I loved Obama’s speech yesterday. It was a full-throated defense of the progressive vision of government and successfully tied Republicans to a pessimistic view of America. I know they’re all stewing angrily right now.
In the current Republican mood, however, precautions are for girlie-men. Republicans have succumbed to a strange mood of simultaneous euphoria and paranoia. Republicans have convinced themselves both that: (1) American freedom stands in imminent danger of disappearing into totalitarian night; and (2) that the vast majority of the great and good American people are yearning for a mighty rollback of big government, even at considerable personal sacrifice.
And so Republicans have united around Rep. Paul Ryan’s (R-Wis.) proposal that for the first time in modern conservative history explicitly joins a big tax cut for the rich to big cuts in health care spending for virtually everybody else. If this were a tennis game, the Republicans would be placing the ball in exactly the spot on the court where it must never, ever go.

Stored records

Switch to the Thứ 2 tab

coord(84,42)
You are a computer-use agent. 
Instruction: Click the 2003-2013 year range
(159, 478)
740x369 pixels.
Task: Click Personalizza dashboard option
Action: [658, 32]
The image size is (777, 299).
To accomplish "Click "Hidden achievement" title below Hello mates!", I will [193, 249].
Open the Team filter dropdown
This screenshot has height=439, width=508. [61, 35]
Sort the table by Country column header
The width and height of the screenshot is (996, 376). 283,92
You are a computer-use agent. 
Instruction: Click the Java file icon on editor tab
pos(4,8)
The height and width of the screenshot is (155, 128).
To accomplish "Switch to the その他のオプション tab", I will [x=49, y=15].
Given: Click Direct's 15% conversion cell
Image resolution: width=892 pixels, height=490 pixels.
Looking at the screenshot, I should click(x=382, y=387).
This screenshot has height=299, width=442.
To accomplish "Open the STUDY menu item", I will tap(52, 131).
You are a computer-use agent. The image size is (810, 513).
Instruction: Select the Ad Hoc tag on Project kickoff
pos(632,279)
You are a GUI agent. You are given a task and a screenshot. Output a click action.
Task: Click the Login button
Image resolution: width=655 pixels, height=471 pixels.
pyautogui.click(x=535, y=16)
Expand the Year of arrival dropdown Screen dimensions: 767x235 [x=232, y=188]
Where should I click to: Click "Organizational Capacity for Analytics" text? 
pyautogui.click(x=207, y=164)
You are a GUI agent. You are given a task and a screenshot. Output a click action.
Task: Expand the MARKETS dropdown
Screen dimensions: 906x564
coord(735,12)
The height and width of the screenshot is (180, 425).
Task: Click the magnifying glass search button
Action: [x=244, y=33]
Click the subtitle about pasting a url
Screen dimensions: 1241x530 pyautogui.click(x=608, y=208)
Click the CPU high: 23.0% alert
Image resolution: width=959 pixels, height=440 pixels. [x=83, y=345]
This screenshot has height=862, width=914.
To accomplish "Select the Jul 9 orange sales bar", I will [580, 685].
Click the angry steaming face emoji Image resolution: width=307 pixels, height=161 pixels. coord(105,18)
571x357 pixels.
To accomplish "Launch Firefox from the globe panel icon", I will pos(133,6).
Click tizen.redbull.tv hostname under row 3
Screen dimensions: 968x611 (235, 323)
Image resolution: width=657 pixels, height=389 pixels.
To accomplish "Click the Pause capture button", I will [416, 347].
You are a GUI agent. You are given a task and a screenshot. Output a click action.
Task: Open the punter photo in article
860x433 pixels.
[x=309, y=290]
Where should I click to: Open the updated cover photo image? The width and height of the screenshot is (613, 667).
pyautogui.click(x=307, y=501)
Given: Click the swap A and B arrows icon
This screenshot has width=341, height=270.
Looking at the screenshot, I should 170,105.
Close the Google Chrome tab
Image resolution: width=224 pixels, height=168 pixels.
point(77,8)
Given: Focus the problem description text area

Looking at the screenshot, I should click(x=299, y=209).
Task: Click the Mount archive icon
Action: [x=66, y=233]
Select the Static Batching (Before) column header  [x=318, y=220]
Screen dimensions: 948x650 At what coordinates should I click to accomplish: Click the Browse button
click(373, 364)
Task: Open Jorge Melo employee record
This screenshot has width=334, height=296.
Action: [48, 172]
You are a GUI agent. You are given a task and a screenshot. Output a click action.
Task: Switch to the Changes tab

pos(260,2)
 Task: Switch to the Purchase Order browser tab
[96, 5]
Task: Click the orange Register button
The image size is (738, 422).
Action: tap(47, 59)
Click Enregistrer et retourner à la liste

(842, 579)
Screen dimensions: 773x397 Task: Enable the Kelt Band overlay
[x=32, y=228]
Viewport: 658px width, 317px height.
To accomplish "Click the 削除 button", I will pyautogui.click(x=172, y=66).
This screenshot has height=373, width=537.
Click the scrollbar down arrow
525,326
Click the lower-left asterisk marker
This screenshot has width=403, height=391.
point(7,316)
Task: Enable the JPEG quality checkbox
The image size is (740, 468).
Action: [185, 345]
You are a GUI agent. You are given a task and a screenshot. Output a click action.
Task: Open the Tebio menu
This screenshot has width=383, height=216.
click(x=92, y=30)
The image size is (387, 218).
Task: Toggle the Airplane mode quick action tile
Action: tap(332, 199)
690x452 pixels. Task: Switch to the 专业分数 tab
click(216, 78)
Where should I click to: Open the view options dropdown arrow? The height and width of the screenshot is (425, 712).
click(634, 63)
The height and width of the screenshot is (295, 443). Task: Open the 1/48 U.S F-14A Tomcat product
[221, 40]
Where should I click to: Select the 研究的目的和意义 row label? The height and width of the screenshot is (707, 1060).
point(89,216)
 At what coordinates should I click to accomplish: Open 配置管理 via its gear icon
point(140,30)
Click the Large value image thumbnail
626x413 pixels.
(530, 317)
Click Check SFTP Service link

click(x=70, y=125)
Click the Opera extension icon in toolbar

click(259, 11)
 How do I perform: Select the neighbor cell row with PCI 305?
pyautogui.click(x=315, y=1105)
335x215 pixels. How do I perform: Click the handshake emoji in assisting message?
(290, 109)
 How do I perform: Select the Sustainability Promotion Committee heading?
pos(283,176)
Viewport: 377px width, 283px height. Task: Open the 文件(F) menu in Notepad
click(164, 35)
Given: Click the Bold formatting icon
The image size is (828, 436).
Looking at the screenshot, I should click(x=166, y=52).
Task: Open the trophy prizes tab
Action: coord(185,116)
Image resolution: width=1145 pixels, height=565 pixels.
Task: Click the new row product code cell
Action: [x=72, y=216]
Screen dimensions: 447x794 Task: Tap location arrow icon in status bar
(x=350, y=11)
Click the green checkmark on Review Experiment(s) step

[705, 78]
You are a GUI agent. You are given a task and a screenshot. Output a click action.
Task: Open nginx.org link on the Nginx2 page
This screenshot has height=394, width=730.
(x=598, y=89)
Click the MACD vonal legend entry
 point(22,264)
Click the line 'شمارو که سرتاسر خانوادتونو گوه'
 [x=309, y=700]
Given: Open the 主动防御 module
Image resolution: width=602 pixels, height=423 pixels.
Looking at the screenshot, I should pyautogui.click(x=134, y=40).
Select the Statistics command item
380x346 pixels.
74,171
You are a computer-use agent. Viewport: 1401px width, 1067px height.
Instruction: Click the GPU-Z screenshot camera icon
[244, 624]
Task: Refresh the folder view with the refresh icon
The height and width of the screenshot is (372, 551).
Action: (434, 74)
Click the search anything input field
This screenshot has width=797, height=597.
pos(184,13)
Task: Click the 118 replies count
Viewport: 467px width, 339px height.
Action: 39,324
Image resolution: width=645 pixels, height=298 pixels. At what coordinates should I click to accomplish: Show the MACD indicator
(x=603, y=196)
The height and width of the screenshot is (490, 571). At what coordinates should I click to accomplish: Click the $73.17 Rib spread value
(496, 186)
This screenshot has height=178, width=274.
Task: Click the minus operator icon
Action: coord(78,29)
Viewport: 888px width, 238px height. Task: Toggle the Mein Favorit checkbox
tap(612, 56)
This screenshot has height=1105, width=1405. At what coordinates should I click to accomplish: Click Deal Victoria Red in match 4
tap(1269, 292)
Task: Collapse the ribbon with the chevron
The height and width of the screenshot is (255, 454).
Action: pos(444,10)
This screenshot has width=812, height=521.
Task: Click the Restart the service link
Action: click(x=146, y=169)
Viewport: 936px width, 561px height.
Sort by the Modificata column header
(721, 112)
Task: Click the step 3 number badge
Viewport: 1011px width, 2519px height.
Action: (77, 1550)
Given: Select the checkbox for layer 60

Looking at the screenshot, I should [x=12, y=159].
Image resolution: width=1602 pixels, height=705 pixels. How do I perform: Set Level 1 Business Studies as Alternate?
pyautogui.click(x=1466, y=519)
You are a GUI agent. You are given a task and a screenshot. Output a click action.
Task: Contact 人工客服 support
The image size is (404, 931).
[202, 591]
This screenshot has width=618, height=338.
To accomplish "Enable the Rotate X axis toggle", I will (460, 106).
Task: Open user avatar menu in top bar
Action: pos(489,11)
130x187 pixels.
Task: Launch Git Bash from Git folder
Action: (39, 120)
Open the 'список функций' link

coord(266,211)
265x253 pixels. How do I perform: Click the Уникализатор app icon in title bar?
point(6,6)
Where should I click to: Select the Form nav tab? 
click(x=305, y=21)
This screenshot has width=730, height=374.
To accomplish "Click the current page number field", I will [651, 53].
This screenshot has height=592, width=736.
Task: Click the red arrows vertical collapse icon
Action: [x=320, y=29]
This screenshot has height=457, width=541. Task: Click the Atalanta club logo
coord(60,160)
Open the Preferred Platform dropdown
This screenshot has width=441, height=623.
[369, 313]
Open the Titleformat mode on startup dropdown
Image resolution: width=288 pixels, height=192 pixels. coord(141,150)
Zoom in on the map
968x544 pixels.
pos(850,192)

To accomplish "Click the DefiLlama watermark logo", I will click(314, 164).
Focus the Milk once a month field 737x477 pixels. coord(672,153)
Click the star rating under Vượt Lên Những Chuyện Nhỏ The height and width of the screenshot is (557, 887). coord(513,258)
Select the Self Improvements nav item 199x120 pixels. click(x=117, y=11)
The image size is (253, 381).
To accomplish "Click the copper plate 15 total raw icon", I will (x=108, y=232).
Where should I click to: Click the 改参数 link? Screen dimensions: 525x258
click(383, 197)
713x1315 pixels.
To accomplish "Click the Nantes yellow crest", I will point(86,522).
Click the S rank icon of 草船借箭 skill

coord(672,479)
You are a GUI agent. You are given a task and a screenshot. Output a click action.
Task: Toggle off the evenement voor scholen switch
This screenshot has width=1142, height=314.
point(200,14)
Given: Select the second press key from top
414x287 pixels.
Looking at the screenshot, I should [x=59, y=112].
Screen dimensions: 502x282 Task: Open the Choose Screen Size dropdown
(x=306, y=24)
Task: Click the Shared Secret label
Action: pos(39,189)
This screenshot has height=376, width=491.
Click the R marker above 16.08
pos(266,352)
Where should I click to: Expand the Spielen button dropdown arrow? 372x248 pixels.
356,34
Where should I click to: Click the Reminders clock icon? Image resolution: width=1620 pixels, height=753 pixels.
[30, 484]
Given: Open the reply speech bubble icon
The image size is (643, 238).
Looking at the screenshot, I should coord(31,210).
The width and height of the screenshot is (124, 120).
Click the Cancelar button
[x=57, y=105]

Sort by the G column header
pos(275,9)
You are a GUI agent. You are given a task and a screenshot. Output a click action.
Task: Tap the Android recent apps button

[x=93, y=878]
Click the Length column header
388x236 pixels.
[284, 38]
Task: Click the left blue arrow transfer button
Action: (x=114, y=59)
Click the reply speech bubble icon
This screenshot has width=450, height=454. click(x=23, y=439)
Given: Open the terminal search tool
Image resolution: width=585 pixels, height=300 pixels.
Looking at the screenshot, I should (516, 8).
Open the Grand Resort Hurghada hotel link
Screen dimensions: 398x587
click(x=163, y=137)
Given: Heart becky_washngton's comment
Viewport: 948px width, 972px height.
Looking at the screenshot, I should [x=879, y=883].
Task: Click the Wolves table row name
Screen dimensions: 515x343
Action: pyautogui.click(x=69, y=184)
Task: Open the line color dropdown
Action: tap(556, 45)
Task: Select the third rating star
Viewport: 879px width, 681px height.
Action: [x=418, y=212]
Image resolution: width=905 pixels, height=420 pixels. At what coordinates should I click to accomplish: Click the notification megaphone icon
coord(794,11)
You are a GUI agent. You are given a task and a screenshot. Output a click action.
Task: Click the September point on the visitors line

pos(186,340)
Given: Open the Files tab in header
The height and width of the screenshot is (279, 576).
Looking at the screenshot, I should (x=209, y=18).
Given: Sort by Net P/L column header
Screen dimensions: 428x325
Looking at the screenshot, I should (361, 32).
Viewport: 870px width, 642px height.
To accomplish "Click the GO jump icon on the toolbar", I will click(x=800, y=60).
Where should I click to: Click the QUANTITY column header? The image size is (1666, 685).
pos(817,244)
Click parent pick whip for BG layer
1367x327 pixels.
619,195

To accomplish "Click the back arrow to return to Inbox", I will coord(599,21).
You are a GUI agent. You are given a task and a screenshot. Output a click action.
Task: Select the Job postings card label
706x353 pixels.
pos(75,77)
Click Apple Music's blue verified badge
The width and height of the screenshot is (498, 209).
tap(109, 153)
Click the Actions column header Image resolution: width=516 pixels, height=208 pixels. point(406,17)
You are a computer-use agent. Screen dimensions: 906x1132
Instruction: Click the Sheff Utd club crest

**Complete the following**:
1. Check each statement against the commentary on Obama's speech and answer yes or no, quoting the words that decide it: (a) The writer describes Republicans as being in a mood of both euphoria and paranoia. (b) The proposal by Rep. Paul Ryan pairs a big tax cut for the rich with big cuts in education spending. (c) The writer did not like Obama's speech.
2. Carry the commentary on Obama's speech forward from its final sentence.
The stored records have nothing to do with the work here.

**Task results**:
1.
(a) Yes: "Republicans have succumbed to a strange mood of simultaneous euphoria and paranoia."
(b) No: "big cuts in health care spending for virtually everybody else."
(c) No: "I loved Obama’s speech yesterday."

2.
Exactly. Not only did Ryan’s plan end Medicare (that’s unpopular enough) but it ended Medicare to pay for more tax cuts for the rich. You can’t get any clearer than the Ryan budget that Republicans serve the rich at expense of everyone else. We haven’t even started talking yet about how Ryan’s plan actually increasesthe deficit.
It will be interesting to watch what happens to the Ryan budget in Congress. They may vote on it as soon as today. Will Republicans embrace the Ryan plan or will they run away from it?